→ **Exercise brief**:
Where does "alert" occur in the listing? Copy every line that holds it.

→ **Input material**:

⟨

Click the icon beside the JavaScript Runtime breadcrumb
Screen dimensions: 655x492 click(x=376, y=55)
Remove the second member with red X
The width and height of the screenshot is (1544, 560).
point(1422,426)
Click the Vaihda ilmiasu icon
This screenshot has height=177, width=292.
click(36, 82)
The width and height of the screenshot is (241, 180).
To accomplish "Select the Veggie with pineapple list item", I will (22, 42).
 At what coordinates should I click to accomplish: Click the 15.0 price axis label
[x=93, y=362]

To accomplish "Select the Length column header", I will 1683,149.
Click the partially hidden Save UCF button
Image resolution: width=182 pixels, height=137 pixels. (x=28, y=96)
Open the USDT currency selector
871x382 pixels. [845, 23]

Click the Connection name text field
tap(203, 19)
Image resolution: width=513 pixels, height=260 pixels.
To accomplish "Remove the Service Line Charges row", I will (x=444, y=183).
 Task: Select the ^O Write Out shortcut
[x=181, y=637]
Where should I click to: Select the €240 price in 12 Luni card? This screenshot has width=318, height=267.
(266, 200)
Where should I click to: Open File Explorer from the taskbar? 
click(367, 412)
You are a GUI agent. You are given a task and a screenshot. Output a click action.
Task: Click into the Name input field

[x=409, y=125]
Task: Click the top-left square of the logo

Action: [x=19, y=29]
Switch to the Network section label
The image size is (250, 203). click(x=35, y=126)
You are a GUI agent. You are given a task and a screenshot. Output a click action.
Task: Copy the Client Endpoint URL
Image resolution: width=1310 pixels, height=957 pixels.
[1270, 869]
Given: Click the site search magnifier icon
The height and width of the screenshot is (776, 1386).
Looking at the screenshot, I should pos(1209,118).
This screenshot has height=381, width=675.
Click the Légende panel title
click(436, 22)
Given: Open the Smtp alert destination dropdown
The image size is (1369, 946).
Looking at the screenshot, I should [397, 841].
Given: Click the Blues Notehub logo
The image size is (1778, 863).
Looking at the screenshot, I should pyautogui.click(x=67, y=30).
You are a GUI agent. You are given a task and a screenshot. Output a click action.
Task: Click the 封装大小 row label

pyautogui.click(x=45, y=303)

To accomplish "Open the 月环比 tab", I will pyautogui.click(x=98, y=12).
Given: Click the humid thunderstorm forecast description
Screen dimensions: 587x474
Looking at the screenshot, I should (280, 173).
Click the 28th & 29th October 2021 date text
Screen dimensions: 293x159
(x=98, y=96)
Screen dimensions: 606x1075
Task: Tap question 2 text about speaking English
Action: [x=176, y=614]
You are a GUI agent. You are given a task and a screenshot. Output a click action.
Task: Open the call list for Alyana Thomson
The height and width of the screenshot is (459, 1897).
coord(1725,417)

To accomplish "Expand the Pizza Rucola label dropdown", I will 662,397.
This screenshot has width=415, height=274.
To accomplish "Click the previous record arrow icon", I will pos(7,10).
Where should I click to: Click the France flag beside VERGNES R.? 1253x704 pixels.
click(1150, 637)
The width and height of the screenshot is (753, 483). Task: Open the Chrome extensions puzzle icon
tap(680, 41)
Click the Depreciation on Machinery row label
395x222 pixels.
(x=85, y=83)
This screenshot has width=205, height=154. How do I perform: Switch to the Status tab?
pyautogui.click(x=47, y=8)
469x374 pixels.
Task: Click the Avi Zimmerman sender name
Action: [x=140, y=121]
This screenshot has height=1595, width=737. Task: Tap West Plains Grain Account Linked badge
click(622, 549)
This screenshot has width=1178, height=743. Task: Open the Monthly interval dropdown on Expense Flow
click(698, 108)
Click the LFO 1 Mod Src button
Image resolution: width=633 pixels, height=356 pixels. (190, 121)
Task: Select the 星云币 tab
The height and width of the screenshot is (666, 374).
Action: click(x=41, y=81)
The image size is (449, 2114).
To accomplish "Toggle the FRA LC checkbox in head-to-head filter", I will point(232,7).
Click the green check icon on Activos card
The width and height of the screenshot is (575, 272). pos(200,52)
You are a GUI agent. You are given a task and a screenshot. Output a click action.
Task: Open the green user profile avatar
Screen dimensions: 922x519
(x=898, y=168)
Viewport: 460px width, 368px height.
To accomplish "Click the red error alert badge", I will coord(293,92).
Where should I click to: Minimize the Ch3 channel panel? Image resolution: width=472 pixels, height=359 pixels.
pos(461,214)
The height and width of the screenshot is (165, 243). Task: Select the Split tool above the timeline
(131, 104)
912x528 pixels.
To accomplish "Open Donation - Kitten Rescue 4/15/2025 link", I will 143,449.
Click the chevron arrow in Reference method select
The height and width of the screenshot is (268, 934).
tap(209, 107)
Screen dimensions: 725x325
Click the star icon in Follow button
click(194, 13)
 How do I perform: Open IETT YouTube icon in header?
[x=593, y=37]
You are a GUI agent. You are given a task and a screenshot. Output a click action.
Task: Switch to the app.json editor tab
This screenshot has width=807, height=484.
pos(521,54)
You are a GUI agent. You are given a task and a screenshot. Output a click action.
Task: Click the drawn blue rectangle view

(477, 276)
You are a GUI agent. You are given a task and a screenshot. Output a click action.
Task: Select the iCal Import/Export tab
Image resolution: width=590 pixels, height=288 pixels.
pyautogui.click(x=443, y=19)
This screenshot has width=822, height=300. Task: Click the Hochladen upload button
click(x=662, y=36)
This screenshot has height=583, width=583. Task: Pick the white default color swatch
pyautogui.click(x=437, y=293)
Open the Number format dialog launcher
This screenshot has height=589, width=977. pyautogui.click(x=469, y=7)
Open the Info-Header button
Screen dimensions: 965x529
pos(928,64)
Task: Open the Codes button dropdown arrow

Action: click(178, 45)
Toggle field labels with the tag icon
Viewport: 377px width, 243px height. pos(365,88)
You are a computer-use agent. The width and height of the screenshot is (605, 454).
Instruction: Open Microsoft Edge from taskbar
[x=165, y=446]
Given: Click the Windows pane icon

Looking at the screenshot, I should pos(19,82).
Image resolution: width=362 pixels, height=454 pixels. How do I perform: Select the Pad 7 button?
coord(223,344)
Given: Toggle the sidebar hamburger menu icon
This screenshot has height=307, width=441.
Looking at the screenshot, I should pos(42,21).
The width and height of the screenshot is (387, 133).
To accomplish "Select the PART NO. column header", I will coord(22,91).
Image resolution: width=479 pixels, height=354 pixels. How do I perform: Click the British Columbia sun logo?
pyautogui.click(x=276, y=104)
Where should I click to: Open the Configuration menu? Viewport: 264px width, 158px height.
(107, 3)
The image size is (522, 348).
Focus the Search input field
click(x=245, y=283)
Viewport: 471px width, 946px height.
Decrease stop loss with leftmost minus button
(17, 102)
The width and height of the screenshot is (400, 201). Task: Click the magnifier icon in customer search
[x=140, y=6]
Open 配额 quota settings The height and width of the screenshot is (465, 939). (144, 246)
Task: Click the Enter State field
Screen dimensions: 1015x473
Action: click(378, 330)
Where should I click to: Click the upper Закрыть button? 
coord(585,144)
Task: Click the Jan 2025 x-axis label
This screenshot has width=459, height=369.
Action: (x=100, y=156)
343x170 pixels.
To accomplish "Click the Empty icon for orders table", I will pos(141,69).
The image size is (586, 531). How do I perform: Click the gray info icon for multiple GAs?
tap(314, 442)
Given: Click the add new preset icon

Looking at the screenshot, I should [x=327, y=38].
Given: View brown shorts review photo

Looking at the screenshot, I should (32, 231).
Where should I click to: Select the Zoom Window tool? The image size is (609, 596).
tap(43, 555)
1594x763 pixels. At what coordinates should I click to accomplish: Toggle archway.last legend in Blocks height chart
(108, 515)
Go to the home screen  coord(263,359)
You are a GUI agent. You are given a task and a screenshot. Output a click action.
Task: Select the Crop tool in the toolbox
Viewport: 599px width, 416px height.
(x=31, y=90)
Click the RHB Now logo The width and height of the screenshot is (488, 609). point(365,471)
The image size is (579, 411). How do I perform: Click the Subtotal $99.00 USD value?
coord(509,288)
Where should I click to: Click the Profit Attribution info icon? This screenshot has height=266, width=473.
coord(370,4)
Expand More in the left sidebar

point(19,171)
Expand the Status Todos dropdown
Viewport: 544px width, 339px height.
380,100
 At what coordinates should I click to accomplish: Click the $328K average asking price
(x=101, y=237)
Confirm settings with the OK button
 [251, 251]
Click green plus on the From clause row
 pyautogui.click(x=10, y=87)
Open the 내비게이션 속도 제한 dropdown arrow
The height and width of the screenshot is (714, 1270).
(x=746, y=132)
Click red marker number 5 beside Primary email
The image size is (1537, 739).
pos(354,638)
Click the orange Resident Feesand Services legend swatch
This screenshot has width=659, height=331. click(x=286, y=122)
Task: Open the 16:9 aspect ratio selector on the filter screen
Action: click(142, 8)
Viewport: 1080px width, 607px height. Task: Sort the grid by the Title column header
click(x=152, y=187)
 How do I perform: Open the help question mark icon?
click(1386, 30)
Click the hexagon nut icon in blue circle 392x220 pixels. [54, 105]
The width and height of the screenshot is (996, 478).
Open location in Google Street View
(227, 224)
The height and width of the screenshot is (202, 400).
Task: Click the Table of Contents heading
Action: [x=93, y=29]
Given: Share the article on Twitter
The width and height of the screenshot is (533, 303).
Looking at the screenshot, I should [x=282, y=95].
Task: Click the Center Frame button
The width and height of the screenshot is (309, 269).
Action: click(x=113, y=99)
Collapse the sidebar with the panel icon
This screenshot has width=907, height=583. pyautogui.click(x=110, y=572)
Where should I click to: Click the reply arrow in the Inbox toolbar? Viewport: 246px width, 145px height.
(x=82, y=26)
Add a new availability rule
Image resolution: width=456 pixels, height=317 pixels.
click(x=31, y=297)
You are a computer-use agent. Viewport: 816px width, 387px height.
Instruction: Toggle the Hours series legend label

⟩

→ **Solution to the exercise**:
Given: Open the Smtp alert destination dropdown
To accomplish "Click the red error alert badge", I will coord(293,92).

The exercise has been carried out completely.